UCSD: Researchers at the University of California, San Diego School of
Medicine have launched a clinical trial to investigate the safety and
efficacy of an unprecedented drug therapy for autism. The phase 1 clinical trial, which is recruiting 20 qualifying
participants, will evaluate suramin – a century-old drug still used for
African sleeping sickness – as a novel treatment for children with a
diagnosis of Autism Spectrum Disorder (ASD). Previous published research
by Robert K. Naviaux, MD, PhD, professor of medicine, pediatrics and
pathology at UC San Diego School of Medicine, and colleagues reported
that a single injection of suramin reversed symptoms of ASD in mouse
models.
This trial is the first to test suramin in children with ASD.
“Autism affects 1 to 2 percent of children in the United States,”
said Naviaux, co-director of the Mitochondrial and Metabolic Disease
Center at UC San Diego. “Hundreds of genetic and environmental factors
have been shown to increase the risk of ASD, but treatment options for
the core symptoms are limited. To date, there are no medications that
can cure ASD, and very few that can improve its core symptoms.”
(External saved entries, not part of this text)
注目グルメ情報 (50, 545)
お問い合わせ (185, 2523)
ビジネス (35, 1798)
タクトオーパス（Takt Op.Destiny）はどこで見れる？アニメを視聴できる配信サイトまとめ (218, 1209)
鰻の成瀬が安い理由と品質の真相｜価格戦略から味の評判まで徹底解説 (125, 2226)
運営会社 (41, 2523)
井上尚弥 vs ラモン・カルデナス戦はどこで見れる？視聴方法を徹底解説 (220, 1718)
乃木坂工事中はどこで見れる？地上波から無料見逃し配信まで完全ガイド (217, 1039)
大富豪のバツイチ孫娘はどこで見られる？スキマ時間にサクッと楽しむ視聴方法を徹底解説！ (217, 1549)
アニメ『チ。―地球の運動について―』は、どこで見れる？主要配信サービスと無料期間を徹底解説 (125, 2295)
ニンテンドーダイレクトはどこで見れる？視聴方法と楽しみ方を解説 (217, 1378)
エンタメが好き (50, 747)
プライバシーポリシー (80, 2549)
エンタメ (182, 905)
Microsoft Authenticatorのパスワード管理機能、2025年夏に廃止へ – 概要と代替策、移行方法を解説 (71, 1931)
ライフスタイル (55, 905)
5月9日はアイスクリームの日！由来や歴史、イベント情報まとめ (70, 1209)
To participate in the study, a child must be a boy between the ages
of 4 - 17 years and have been diagnosed with ASD by a psychologist or
physician. He must be a resident of San Diego County and cannot have a
known genetic cause of mutation (such as Fragile X syndrome) or be
taking any prescription medications. He cannot have been hospitalized
within the last two months or be planning to begin any new medical
treatments during the time of the study. The study will involve 10 to 12
clinical visits over three to four months for each child.
All testing and treatment will occur in San Diego County.
Participants who complete the trial will be compensated for their time.
In the trial, suramin will be given as a single dose through an
intravenous line. Half of the participating children will receive
suramin; half will receive a placebo (saline infusion). Behavioral and
medical tests will be conducted before and after treatment, and include
some blood and urine analyses.
The trial is the first clinical investigation of a novel theory,
advanced by Naviaux, that posits autism may be a consequence of abnormal
cell communication resulting from abnormal activation of the cell
danger response.
Cells threatened or damaged by microbes, such as viruses or bacteria,
or by physical forces or by chemicals, such as pollutants, react
defensively, a part of the normal immune response, Naviaux said. Their
membranes stiffen. Internal metabolic processes are altered – most
notably mitochondria, the cells’ critical “power plants” – resulting in
activation of the cell danger response and reduced communications
between cells.
Naviaux said the cell danger response theory does not contradict
other research regarding the causes of autism. Rather, it offers another
perspective and, perhaps, a new therapeutic target.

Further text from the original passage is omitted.